Custom Mapping Engine
I knew that if I wanted to make progress towards this goal, I’d need to work at a lower level, so I got to work building a fully SwiftUI-native map rendering engine. SwiftUI was the only choice because it’s all that watchOS supported, and proved to be helpful for putting maps into widgets, which also only support SwiftUI.
In 2021, I got this engine to a place where I could reliably and performantly render a map on watchOS. With it, I can render any tile-based maps and overlay location information on top.
Map Designs
Next came the question of how best to surface data to users. App design on watchOS is a really fun — but frustrating — challenge. You are designing for a relatively tiny screen, which must be operated one-handed. In this case, I want the user to be able to read the map and use it to navigate, while also having access to other workout-related information.
This began a long series of design attempts, most of which (if I’m being honest) were kinda awful.

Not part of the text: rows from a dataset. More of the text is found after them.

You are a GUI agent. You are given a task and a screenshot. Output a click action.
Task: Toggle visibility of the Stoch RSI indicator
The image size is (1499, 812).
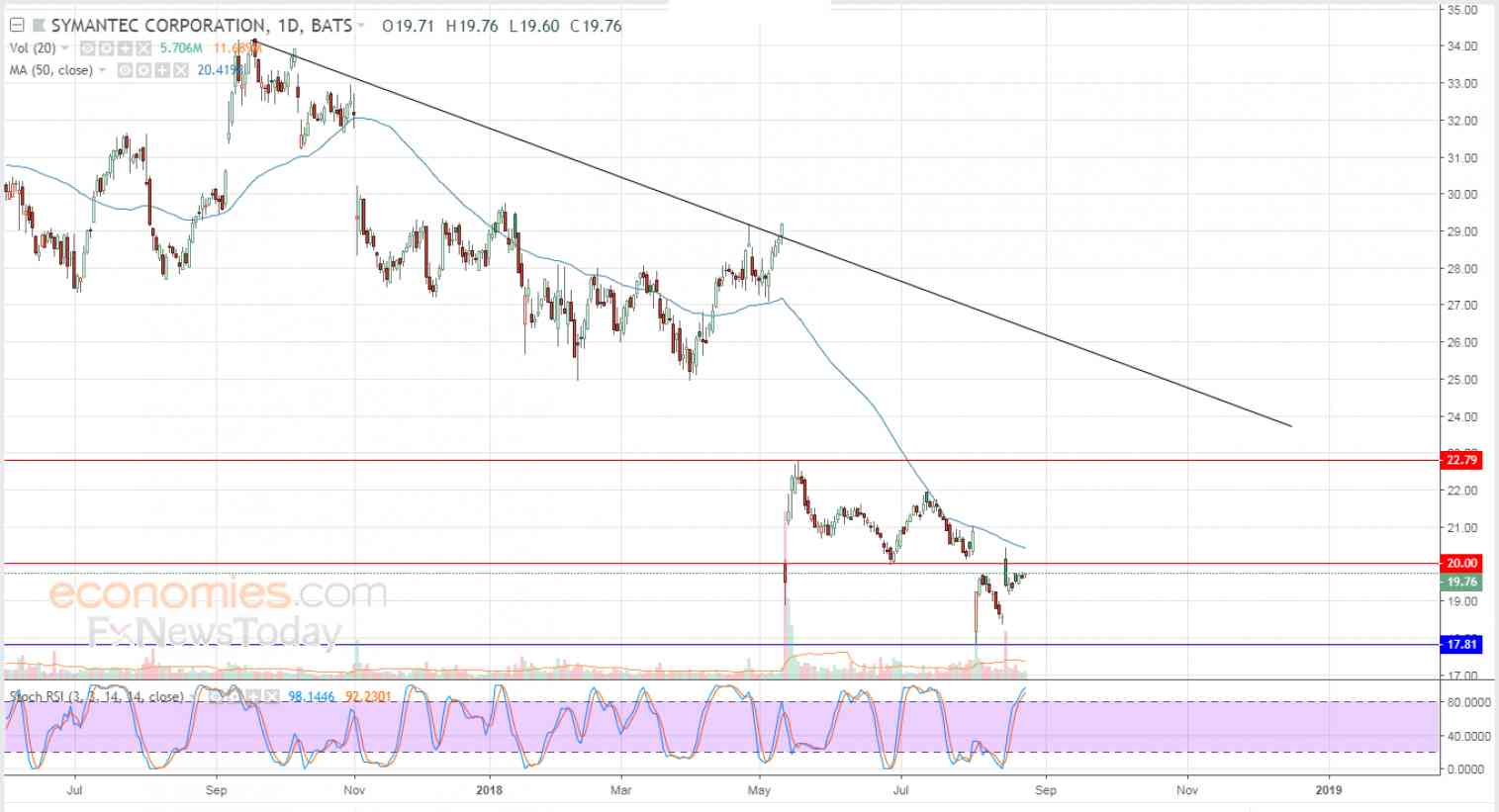click(x=216, y=696)
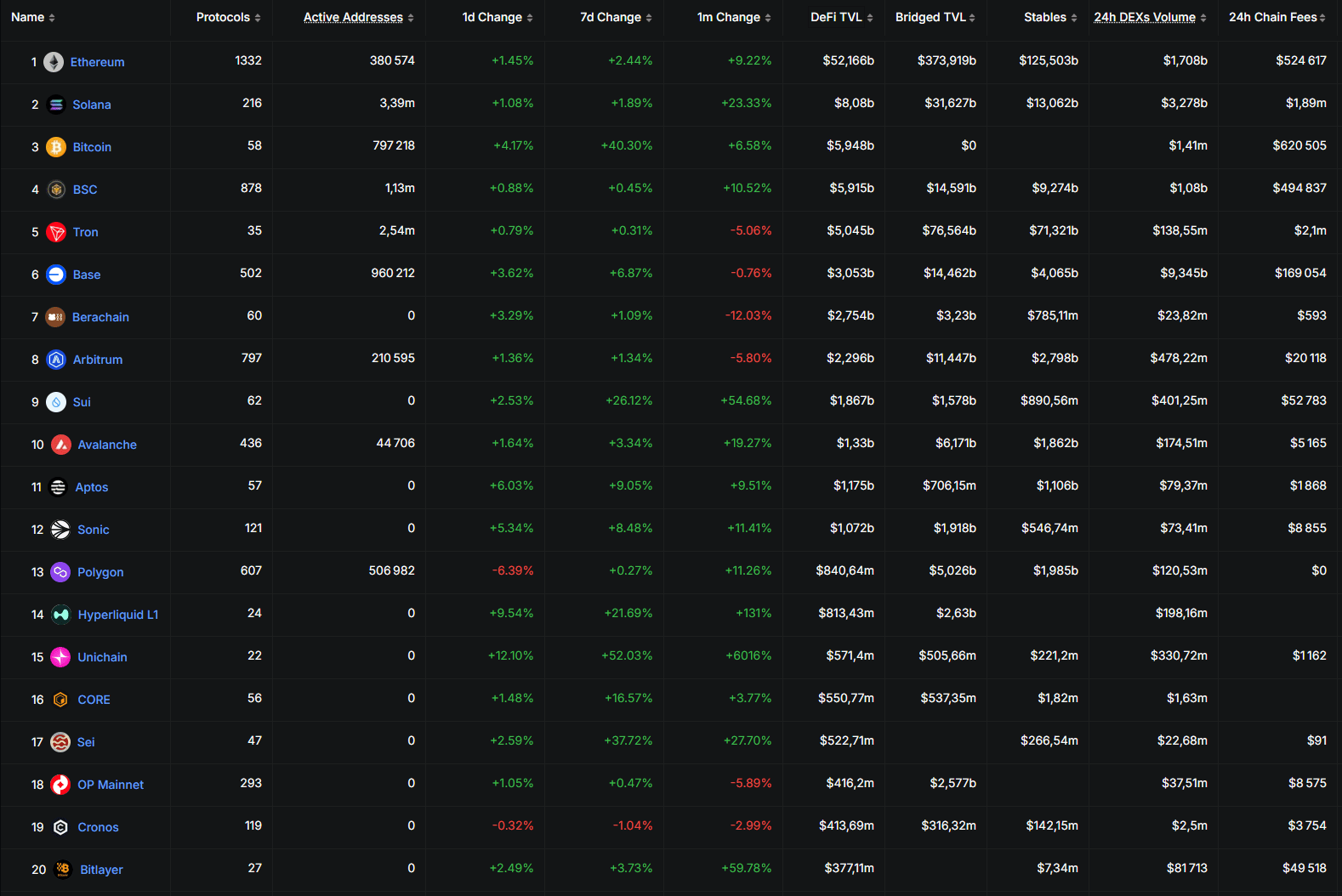Open the Hyperliquid L1 chain link
Screen dimensions: 1342x896
[117, 615]
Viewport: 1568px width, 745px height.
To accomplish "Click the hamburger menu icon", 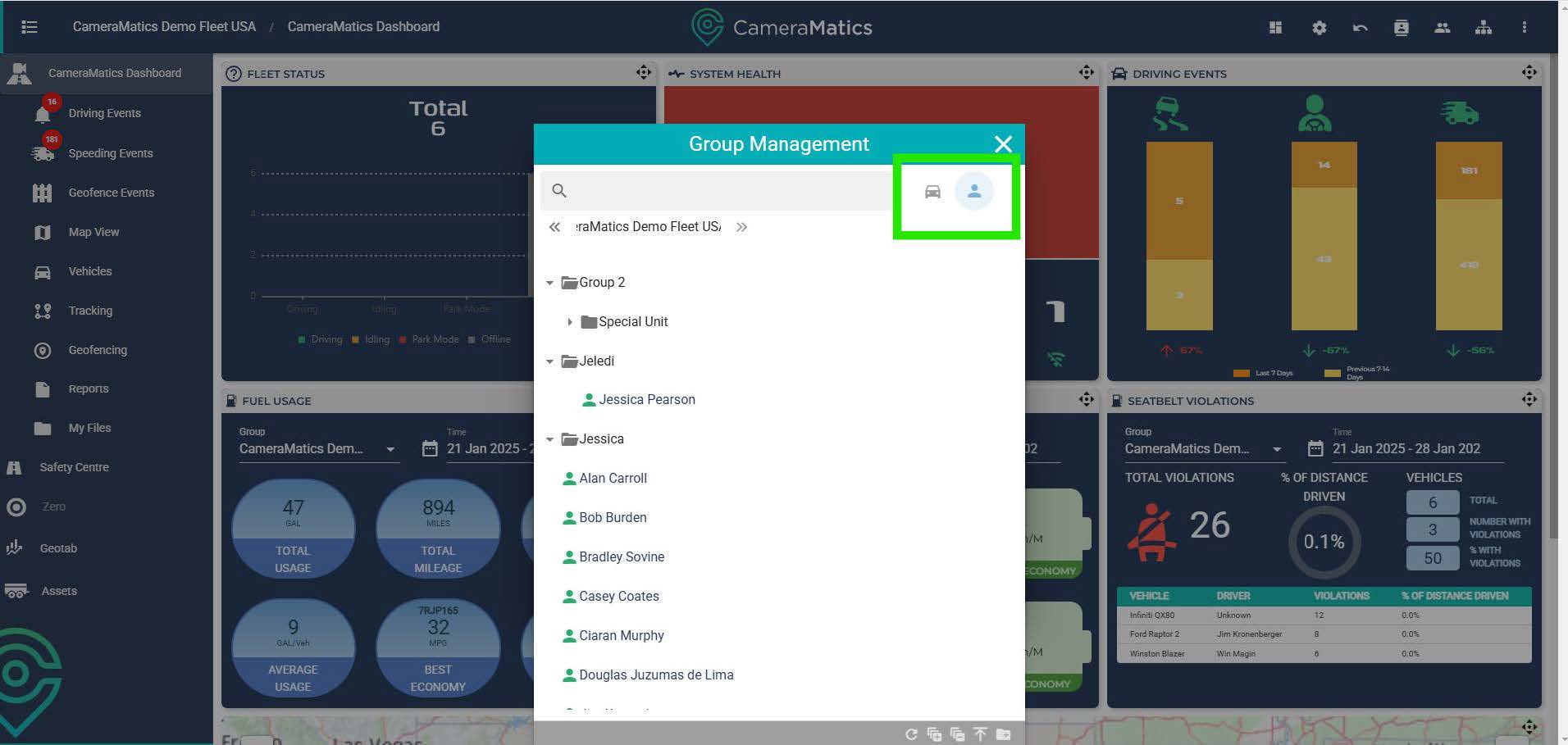I will (30, 27).
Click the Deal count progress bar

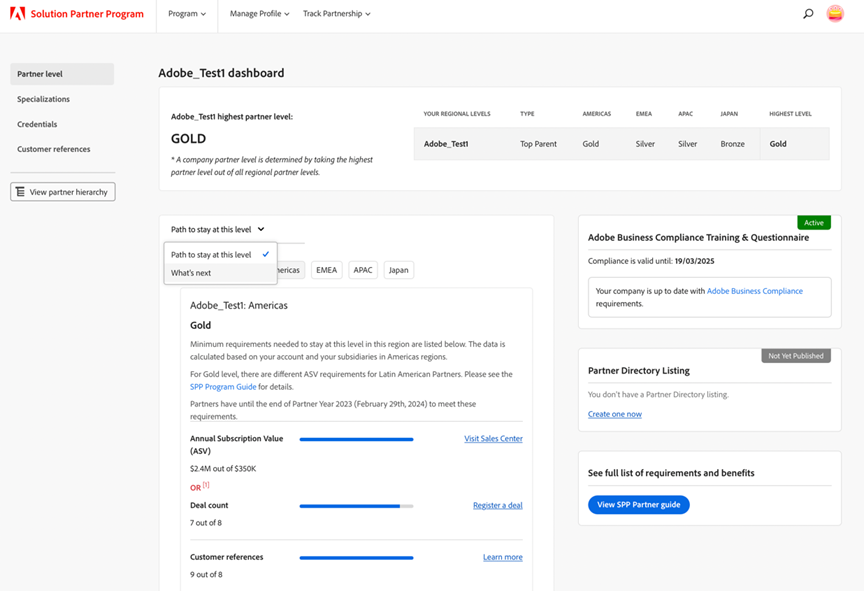tap(356, 506)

In the end, I settled on a “modal” approach where the user can switch between a map screen and a metrics screen using a button on the top-left corner.

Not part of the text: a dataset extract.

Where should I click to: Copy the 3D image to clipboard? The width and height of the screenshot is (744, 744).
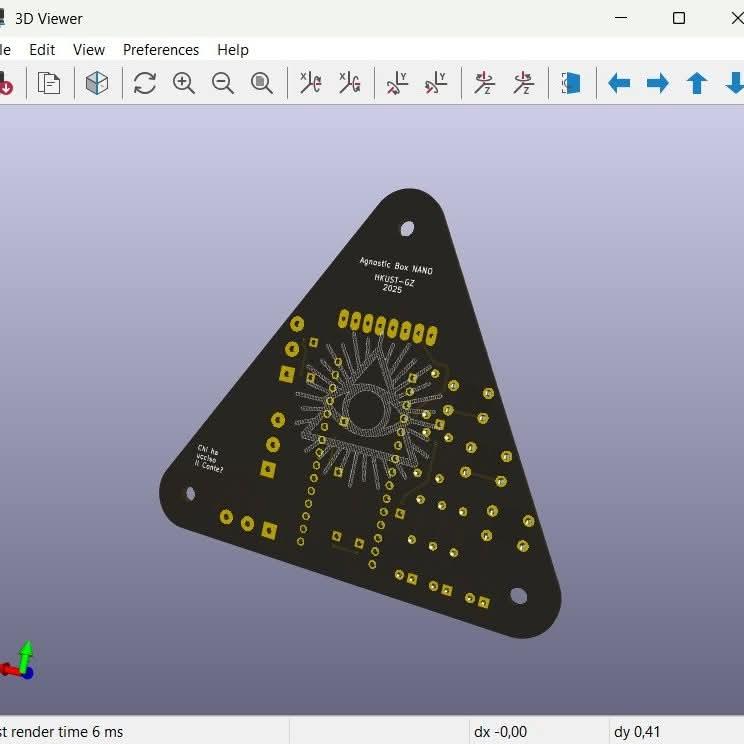(x=49, y=83)
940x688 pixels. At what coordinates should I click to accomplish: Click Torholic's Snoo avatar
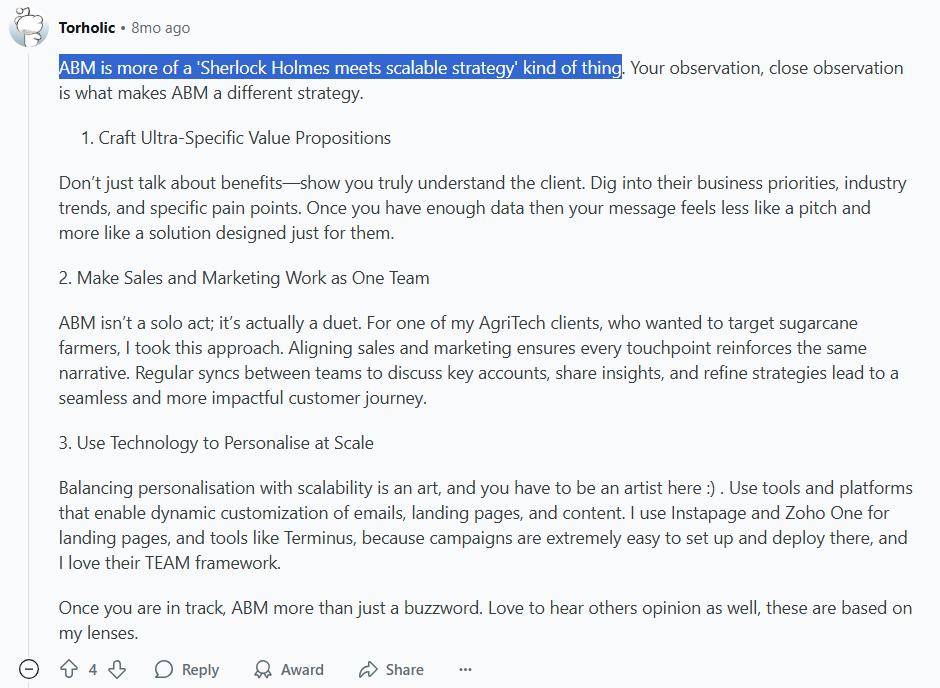[29, 28]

This interface provides one context where the user can freely pan/zoom around the map and another where I can use the more standard watchOS tabbed page interface for metrics and controls. I shipped this to Pedometer++, but there was always something that didn’t quite sit right with me about it.

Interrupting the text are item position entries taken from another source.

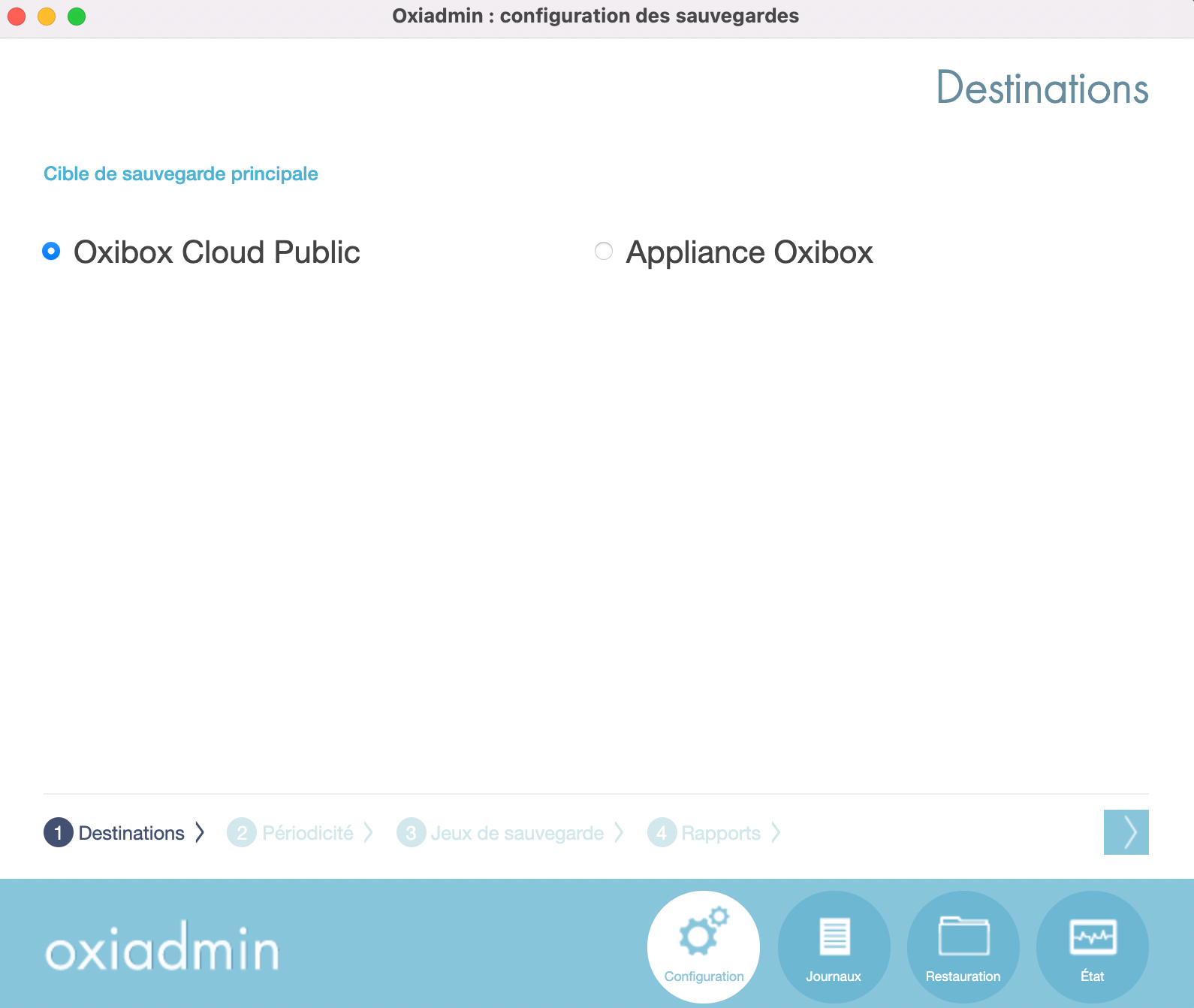Image resolution: width=1194 pixels, height=1008 pixels.
Task: Click the step 2 number badge
Action: (x=242, y=832)
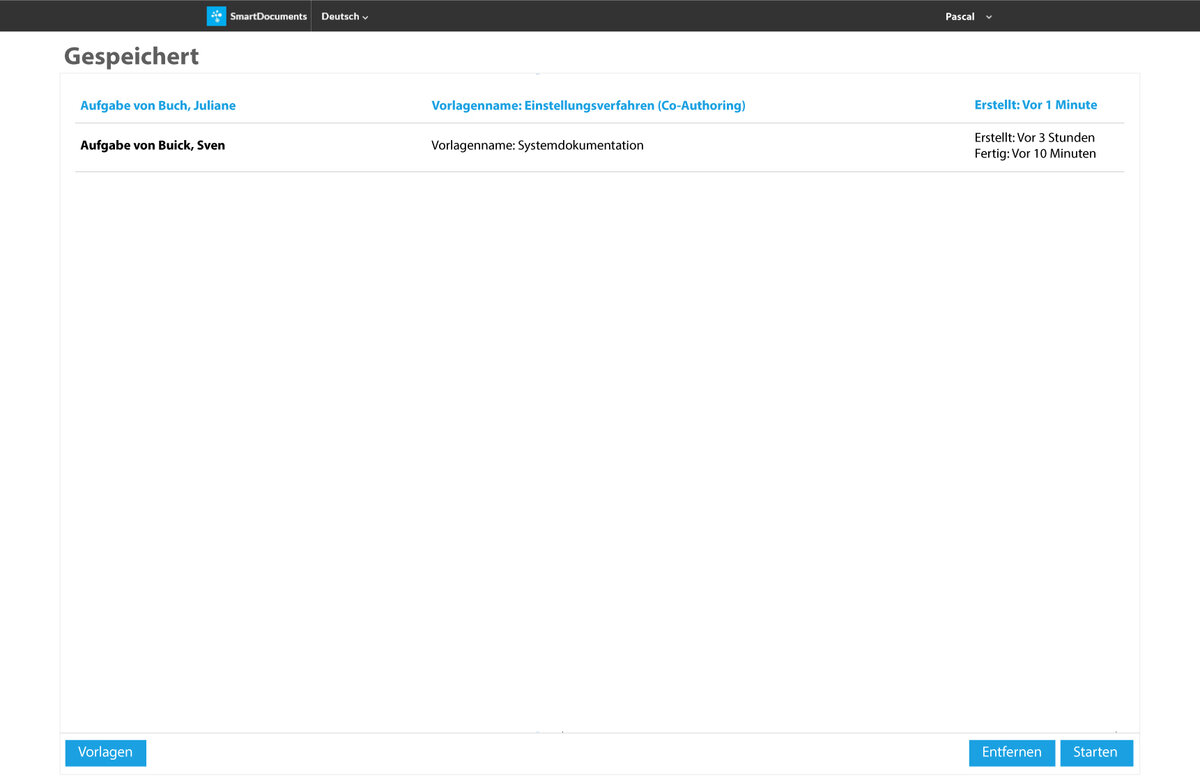Click the 'Erstellt: Vor 3 Stunden' text
The image size is (1200, 782).
pyautogui.click(x=1034, y=138)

This design felt like a compromise, and not in a good way. I felt that in order to achieve the goal of making the map interactive, I couldn’t have the map be part of any UI structure that involved swipes. As the screens on Apple Watches got larger, it felt less needed in order to give the map enough space to be useful.
So I set about trying alternative designs. SO many designs.
For a while, I thought that I needed to find a way to put the metrics at the bottom of the screen. However, that would lead to other problems on longer outings or for workouts that aren’t navigation-focused. So I kept iterating and came up with even more designs.
All of these designs suffered from the same fundamental issue: they required the app to display only a fixed set of fields at a time.
I could make the interface configurable, but one of the fundamental rules of watchOS design is that you should avoid any interaction that takes more than a few seconds on the watch. Any user-configurable setup is inherently fiddly, so I didn’t like this approach.
Dark Mode, Liquid Glass, & Cartography
Around the same time I was still wrestling with the design challenges of how best to structure the app, Apple announced watchOS 26, and the arrival of Liquid Glass. One of the core design aspects of Liquid Glass is layering stacking elements on top of each other, but another is the types of colors that work best with each other.
I was previously using Thunderforest Outdoors as my basemap for the app. I love the content this map includes, but when I started overlaying glassy elements over it I found that it wasn’t well-suited for Liquid Glass.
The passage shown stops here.